Intrinsic and extrinsic stresses drive mitochondrial dysfunction and oxidative stress. This stress leads to increased TERT expression, which is senoprotective. If stress outweighs these protective functions, DNA damage leads to p53 activation, which downregulates TERT expression, and expression of p53 targets leads to senescence. Senescence drives local and systemic inflammation via the SASP, leading to age-related disease and a cascade of oxidative stress through a positive feedback loop. Activation of mitochondrial TERT with TA65 or pharmacological elimination of senescent cells reduces oxidative stress at a cellular- and organ-level, attenuating the cascade of oxidative stress. DNA-damaging agents such as anthracyclines may directly induce cellular senescence, contributing to increased systemic inflammation and oxidative stress through the same mechanisms

Viral Infection, Inflammation, Senescence, and Cardiovascular Disease

The presence of senescent immune cells can lead to a reduction in effective immunity, enhanced inflammation (by driving the secretion of inflammatory cytokines via the SASP), and as a result of endothelial and myocardial cell targeting through cytotoxic, pro-apoptotic mediators (granzyme, perforin) as previously reviewed (Liu et al. 2020). Ageing is related to chronic low-grade sterile inflammation, increased immunosenescence and a high risk for cardiovascular-related mortality. We have observed that viral infection may accelerate immunosenescence as cytomegalovirus (CMV)-seropositive patients demonstrate signs of accelerated immune ageing following myocardial infarction, that seem to link with impaired myocardial healing (Spyridopoulos et al. 2009; Hoffmann et al. 2015). Importantly, in patients with previous CMV infection, where there is a known abundance of virus-specific cytotoxic T lymphocytes, we have found an (i) increased Th1 proinflammatory response, (ii) enhanced infiltration of the heart with T lymphocytes, and finally (iii) adverse cardiac remodelling (Martin-Ruiz et al. 2020; Hoffmann et al. 2015; Spyridopoulos et al. 2016; Spray et al. 2021). Accumulation of T-cell senescence is associated with higher mortality, age-related myocardial decline and a predisposition towards CVDs (Martin-Ruiz et al. 2020; Hoffmann et al. 2015; Spyridopoulos et al. 2016). Together, this suggests that CMV infection mediates immunosenescence, and the associated immune cell dysregulation contributes to excessive inflammation and thereby adverse remodelling following a myocardial infarction.

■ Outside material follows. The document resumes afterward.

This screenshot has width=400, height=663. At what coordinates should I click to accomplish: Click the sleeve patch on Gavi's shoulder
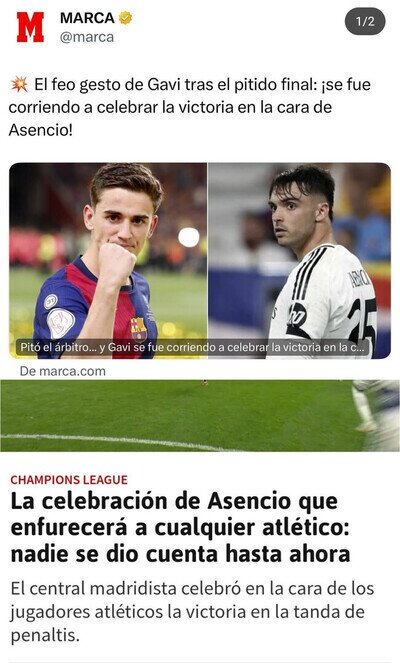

Acute cardiovascular complications are also associated with severe acute respiratory syndrome coronavirus 2 (SARS-CoV-2) and it is established that age is the greatest risk for mortality and morbidity post-infection (Xie et al. 2022). It is possible that these associations are a result of viral induction of senescence: it has been demonstrated that similar to CMV, albeit in a more acute setting, SARS-CoV-2 infection increases immune cell senescence, compromises cytotoxic T-cell activity, and that the SASP has been implicated in contributing to cytokine storm in coronavirus disease 2019 (COVID-19) patients (Lee et al. 2022). While the interaction between SARS-CoV-2 and senescence is not yet fully understood, the best indication that senescence contributes to COVID-19 are studies which have shown that the elimination of senescent cells improves the survival of aged mice against ß-coronavirus infection (Camell et al. 2021), and those that show that senescence elimination post SARS-CoV-2 infection reduced inflammation and mitigated a COVID-19-reminiscent lung disease in both hamsters and mice (Lee et al. 2021). Studies are underway to explore whether the senolytic Fisetin can reduce the requirement for hospitalisation in a cohort of older COVID-19 patients (Camell et al. 2021). Given the association between senescence and chronic diseases, including those of the cardiovascular system, it is possible that SARS-CoV-2-induced senescence may underlie several post-infection conditions, perhaps including so-called “long-COVID”.